September 27, 2022

Zip Code Sports Reports

Zip Code Sports Reports: Hyper Local Zip Code Based News & Information

Leitner, Lucchino join Padres Hall of Fame

3 min read
image

SAN DIEGO — The Padres welcomed the 16th and 17th members of the team’s Hall of Fame on Thursday evening as longtime broadcaster Ted Leitner and former CEO Larry Lucchino were inducted during a pregame ceremony at Petco Park.

“This is the single greatest honor of my professional life,” Leitner told the fans before the Padres’ series opener against the Giants.

Said Lucchino: “We should all feel some sense of pride that the Padres’ future is bright indeed.”
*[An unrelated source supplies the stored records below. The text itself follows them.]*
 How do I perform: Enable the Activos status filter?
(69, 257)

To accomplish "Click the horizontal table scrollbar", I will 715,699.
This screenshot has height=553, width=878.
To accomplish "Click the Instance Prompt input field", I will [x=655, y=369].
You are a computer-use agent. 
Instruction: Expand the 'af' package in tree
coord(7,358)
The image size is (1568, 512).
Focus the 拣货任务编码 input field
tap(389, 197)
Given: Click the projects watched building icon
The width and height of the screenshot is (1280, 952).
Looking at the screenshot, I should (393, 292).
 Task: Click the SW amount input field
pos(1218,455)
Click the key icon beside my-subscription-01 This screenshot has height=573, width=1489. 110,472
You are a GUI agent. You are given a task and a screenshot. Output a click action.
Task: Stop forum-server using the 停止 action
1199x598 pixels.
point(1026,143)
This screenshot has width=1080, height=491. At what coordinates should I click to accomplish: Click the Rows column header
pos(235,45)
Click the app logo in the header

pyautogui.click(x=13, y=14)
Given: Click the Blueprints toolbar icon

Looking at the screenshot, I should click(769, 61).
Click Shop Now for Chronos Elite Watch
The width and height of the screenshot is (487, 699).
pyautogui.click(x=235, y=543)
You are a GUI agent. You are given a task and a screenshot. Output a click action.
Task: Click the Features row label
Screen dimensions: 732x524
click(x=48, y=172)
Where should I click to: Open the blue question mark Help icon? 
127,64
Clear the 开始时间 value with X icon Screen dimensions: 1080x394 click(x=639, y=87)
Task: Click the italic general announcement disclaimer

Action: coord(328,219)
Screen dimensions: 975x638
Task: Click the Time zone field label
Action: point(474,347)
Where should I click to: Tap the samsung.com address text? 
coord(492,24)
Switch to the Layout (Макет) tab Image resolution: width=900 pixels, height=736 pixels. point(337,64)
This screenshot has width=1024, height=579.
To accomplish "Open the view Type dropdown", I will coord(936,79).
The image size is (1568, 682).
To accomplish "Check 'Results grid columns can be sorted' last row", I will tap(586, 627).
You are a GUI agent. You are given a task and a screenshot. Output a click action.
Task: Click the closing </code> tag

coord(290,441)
Lucchino served as the president and CEO from the time John Moores purchased the franchise after the 1994 season through the 2001 season. He was the driving force behind the concept and construction of Petco Park, which opened in 2004 after Lucchino moved on to the Red Sox.

Leitner was behind the mic for 41 Padres seasons, from 1980-2020, including all six years the club reached the postseason.

Leitner recounted how he was brought into the booth when Jerry Coleman — a 2001 Padres Hall of Fame inductee — was hired as manager for a season. After Coleman directed the team to a last-place finish, the front office ended the managerial experiment and gave Coleman his broadcasting job back. Leiter was the odd man out — until Coleman stepped in on his behalf and lobbied team owner Ray Kroc to expand the broadcast team and keep Leitner.

“That’s why I’m here,” Leitner said. “That’s why I had 41 years of Padres baseball.”

Lucchino came aboard Moores’ ownership team in the wake of a Padres “fire sale” that saw the club cut salary and move such star players as Gary Sheffield, Fred McGriff, Bruce Hurst and Benito Santiago. The 1994 Padres had MLB’s worst record, 47-70, and attendance, 953,886. Baseball was in the middle of a labor stoppage, to boot. Winning fans back was an uphill struggle.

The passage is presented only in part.